2nd Governor of Pinar del Río Province
- Incumbent
- Assumed office 28 May 2023
- Vice Governor: Niurka Rodríguez
- Preceded by: Rubén Ramos Moreno

Personal details
- Born: 25 May 1979 (age 46)
- Citizenship: Cuba
- Party: Communist Party of Cuba
- Other political affiliations: Committees for the Defense of the Revolution

= Eumelín González Sánchez =

Cuban politician (born 1979)

Eumelín González Sánchez is a Cuban politician and the governor of Pinar del Río Province since 28 May 2023.

== Career ==

=== Early career ===
González Sánchez first graduated as a mechanical engineer, which helped him begin his career as a Brigade Leader at the MININT Provincial Transportation Workshop, and later Head of Construction of a Military Construction Company and a Technical Assistance Specialist at the Territorial Division of COPEXTEL.
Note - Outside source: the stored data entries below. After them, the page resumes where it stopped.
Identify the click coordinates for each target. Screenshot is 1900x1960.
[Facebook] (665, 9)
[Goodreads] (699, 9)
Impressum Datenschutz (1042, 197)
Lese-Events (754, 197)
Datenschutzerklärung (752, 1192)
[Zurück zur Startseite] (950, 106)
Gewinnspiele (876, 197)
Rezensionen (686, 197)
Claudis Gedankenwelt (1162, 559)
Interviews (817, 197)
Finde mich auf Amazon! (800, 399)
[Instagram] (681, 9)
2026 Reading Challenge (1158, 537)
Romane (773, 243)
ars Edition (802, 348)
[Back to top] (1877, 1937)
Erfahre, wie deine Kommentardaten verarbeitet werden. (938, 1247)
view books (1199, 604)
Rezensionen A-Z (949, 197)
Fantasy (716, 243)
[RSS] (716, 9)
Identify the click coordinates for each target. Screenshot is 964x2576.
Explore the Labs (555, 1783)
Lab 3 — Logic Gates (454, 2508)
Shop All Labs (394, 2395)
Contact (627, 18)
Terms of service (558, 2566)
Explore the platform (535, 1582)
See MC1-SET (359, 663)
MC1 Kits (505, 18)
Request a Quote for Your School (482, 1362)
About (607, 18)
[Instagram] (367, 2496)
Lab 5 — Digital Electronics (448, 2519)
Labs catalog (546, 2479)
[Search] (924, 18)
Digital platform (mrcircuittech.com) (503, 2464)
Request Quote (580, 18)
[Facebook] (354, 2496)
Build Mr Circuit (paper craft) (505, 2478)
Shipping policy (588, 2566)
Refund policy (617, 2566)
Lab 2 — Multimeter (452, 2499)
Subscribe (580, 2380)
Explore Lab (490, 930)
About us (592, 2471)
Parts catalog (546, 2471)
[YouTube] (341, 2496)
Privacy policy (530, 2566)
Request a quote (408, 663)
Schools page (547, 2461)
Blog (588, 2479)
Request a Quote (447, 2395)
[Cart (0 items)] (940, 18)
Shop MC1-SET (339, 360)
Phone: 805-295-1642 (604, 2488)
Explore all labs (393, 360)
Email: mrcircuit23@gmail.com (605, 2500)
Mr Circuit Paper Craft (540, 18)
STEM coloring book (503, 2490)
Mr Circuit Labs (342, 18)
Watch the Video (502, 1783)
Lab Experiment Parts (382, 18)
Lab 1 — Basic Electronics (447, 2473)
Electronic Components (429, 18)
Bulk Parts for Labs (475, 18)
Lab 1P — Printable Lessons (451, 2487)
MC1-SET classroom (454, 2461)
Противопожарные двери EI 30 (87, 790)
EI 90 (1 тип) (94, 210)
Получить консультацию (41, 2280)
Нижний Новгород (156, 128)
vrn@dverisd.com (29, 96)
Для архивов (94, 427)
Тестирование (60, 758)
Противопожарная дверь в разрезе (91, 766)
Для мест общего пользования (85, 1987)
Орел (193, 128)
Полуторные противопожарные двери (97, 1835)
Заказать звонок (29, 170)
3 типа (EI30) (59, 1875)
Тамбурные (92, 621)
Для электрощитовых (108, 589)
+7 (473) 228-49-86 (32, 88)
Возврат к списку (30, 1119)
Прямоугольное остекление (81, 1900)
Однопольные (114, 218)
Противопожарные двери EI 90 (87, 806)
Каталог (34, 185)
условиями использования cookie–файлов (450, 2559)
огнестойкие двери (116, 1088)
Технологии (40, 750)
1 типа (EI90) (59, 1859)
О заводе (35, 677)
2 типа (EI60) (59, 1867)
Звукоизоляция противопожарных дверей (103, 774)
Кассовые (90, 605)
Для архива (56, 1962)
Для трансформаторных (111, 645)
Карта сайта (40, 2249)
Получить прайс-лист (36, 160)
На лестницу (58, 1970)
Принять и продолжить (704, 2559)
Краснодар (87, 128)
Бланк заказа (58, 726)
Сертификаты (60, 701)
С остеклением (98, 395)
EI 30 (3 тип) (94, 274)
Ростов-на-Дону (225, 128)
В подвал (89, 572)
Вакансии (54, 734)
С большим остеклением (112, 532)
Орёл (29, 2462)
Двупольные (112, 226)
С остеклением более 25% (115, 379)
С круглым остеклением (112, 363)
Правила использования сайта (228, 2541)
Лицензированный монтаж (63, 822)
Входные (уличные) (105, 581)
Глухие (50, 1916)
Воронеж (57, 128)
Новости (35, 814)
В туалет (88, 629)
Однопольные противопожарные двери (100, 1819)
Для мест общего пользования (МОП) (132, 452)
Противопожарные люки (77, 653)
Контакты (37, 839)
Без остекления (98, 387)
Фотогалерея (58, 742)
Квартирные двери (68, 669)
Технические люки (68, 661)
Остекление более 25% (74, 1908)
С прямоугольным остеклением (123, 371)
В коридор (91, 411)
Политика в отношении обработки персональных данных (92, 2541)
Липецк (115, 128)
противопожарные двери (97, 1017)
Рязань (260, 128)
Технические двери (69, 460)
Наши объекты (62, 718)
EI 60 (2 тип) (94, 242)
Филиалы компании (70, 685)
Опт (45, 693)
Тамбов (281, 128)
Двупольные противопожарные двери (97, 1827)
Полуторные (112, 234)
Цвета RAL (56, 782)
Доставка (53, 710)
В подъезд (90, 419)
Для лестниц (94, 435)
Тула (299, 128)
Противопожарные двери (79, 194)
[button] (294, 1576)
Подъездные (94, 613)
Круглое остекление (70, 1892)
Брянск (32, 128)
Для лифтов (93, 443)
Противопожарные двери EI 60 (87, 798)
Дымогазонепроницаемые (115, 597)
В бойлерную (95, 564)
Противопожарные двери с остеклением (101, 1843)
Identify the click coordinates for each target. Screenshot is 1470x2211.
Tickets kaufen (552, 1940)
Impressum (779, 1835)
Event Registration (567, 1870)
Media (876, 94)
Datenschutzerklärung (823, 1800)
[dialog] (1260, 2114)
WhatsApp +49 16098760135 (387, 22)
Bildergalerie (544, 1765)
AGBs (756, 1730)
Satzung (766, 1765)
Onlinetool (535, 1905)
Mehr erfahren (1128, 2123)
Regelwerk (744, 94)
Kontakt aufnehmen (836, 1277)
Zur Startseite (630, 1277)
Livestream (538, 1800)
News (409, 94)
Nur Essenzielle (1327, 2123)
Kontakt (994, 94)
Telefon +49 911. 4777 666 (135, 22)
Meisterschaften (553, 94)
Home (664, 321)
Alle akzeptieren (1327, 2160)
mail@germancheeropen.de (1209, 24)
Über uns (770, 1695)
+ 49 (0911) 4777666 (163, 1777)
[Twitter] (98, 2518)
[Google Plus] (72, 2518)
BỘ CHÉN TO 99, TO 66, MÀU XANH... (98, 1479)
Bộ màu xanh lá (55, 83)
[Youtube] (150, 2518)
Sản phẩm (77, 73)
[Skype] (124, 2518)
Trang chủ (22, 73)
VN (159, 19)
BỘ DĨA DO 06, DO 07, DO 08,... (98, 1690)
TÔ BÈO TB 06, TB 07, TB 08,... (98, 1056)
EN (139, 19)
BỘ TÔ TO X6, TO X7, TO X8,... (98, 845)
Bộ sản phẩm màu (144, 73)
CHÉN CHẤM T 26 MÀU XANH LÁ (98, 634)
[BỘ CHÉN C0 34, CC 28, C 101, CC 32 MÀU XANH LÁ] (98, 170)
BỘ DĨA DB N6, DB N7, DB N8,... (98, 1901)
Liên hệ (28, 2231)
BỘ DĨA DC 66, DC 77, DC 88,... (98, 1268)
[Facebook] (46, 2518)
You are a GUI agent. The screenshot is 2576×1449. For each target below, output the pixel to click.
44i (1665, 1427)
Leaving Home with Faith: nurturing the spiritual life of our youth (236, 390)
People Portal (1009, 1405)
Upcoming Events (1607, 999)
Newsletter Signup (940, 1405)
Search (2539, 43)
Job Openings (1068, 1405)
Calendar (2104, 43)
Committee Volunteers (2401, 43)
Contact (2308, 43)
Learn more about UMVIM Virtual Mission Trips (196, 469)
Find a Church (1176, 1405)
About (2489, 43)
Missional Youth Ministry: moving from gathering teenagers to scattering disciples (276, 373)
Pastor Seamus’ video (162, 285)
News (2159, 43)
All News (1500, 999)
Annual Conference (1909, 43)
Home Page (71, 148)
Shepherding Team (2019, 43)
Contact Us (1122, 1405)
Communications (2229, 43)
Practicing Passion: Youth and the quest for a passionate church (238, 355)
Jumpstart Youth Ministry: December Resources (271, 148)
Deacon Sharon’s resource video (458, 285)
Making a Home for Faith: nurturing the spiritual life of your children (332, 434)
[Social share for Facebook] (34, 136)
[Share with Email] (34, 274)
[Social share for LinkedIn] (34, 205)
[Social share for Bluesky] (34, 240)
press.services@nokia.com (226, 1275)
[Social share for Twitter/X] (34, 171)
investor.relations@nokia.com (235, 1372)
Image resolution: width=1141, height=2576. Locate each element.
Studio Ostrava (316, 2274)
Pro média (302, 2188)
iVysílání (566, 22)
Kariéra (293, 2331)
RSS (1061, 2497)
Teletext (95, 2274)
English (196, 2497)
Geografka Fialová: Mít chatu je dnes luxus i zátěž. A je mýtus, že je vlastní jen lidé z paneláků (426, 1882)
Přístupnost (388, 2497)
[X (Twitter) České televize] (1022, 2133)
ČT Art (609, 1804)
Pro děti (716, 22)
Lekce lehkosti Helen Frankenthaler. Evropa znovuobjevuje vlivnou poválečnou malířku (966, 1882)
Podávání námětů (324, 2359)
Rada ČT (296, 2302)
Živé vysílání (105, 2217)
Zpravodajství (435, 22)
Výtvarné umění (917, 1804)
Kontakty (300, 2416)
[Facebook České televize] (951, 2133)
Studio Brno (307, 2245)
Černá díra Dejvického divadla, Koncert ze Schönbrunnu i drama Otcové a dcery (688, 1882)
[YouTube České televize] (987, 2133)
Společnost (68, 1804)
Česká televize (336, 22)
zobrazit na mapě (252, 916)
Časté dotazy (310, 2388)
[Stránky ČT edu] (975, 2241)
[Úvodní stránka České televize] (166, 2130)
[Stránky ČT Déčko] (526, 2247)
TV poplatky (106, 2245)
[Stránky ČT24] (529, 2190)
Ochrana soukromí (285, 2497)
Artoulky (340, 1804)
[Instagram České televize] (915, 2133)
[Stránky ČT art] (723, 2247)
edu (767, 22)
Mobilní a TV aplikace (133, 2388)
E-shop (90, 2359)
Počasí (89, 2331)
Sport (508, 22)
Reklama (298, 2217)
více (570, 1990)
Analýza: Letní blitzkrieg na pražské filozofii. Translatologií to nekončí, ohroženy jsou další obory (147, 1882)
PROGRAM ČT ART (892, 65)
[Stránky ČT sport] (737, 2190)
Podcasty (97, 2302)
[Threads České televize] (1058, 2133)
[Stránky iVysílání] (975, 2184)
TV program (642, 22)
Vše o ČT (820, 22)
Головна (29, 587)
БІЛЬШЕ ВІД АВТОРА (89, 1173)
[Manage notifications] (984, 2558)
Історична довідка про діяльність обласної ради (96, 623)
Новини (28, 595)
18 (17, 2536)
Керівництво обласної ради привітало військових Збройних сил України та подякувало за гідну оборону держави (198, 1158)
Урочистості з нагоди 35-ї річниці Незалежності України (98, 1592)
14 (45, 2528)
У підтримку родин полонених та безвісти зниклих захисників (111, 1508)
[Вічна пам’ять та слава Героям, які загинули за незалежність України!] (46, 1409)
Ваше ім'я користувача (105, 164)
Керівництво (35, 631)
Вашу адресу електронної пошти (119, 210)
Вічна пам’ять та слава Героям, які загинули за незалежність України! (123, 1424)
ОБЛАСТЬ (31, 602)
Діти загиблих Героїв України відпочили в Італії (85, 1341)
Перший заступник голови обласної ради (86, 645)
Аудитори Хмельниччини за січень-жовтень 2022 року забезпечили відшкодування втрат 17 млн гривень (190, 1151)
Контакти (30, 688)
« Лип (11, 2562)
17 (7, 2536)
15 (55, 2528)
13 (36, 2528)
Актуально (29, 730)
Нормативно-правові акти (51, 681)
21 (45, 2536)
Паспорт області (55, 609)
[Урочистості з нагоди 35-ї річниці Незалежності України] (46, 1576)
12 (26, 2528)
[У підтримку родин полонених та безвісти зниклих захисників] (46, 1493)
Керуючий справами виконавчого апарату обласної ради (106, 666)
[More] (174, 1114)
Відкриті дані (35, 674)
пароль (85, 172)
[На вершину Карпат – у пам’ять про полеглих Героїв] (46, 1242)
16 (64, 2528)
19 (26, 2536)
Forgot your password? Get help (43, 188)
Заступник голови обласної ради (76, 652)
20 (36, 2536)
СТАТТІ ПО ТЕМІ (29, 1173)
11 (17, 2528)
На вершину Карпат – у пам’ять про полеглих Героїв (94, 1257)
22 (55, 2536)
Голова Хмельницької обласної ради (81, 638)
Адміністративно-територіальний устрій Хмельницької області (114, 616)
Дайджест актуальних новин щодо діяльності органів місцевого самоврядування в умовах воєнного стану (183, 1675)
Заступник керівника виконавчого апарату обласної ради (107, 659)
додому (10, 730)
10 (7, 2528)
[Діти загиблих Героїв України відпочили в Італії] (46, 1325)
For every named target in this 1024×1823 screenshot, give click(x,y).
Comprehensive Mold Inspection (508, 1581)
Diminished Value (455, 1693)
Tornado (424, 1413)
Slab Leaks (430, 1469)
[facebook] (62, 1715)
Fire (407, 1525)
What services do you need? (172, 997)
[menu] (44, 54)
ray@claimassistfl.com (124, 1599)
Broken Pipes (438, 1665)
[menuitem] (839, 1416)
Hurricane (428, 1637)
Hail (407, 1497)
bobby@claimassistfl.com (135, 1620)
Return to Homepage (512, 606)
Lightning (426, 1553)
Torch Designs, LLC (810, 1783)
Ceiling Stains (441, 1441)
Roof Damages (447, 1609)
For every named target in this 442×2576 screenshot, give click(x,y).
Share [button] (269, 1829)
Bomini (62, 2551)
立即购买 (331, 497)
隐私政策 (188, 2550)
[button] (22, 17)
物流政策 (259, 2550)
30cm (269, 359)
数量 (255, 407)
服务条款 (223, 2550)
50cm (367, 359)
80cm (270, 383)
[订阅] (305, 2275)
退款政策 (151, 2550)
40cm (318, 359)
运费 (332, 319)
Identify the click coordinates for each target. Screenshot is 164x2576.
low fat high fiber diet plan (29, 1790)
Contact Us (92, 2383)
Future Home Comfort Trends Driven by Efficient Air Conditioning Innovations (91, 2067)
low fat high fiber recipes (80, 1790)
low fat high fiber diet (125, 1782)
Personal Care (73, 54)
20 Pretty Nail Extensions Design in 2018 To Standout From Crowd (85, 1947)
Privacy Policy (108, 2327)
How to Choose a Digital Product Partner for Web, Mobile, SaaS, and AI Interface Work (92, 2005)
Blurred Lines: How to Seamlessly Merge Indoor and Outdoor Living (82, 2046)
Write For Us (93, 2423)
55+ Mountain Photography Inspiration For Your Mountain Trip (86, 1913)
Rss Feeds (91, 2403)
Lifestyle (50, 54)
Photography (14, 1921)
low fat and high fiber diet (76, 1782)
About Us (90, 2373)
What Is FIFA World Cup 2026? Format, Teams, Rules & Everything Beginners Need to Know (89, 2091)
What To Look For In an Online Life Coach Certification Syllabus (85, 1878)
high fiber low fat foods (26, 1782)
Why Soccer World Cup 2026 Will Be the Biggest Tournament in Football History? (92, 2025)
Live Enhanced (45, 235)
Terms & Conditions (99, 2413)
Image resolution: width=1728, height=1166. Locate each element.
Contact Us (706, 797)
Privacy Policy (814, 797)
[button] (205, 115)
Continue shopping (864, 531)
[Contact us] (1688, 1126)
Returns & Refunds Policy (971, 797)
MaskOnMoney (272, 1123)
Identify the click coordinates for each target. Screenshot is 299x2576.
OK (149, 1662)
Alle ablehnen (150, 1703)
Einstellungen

=== Municipal politics ===
In 2010, González Sánchez became a professional member of the PCC, and later became the acting First Secretary of the PCC of Viñales.

=== Provincial politics ===
After acting as first secretary in Vinales, he was promoted to the Executive Bureau of Pinar del Río Province. On 28 May, 2023, González Sánchez was elected governor of the Pinar del Río Province, with 98.37 percent of the vote, which he still holds to this day.